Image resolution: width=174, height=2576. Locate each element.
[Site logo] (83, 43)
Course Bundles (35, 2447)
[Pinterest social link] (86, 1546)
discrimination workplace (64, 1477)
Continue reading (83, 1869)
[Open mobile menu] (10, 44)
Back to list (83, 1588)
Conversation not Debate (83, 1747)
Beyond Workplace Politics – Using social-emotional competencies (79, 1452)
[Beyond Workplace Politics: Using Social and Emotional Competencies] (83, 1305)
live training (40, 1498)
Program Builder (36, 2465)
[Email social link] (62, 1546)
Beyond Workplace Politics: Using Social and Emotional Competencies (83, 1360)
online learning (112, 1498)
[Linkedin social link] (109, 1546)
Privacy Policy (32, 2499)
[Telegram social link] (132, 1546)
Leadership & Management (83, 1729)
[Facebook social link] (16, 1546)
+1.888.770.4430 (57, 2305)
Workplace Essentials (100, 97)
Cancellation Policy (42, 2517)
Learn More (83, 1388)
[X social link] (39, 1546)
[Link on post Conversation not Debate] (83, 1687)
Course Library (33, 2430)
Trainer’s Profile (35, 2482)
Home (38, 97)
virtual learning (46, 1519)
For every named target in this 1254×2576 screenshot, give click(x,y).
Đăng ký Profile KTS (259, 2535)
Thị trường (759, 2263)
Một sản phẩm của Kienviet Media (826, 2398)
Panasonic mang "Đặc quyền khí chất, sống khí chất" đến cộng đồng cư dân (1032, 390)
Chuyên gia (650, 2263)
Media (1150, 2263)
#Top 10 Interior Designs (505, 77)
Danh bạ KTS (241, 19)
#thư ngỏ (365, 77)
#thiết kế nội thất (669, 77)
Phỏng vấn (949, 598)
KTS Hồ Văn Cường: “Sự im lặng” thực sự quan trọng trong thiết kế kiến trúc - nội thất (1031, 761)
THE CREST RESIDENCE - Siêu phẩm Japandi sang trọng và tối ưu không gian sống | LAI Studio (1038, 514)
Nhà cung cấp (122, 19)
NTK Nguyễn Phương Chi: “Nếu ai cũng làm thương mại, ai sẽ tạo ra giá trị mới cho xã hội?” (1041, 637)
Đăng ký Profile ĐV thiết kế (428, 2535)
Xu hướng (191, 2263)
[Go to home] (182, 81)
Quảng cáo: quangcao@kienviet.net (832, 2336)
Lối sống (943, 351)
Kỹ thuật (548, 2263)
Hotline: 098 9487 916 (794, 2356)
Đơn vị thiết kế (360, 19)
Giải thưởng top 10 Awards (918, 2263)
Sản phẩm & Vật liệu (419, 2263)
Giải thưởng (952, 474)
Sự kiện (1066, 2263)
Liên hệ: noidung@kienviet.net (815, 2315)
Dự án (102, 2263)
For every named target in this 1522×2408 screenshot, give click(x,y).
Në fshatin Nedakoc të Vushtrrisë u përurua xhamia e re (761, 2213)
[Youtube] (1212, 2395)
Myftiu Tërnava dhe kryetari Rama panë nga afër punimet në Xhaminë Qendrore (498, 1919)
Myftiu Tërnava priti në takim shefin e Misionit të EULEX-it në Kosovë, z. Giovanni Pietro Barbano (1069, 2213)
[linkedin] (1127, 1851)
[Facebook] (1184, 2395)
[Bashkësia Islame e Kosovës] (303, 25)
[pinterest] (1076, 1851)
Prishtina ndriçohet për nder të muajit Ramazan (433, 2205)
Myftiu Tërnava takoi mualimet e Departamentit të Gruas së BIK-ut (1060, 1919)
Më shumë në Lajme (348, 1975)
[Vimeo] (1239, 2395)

WORK REQUIRED - Filter the records above for "thất" and copy every matching line.

RESPONSE -
#thiết kế nội thất (669, 77)
KTS Hồ Văn Cường: “Sự im lặng” thực sự quan trọng trong thiết kế kiến trúc - nội thất (1031, 761)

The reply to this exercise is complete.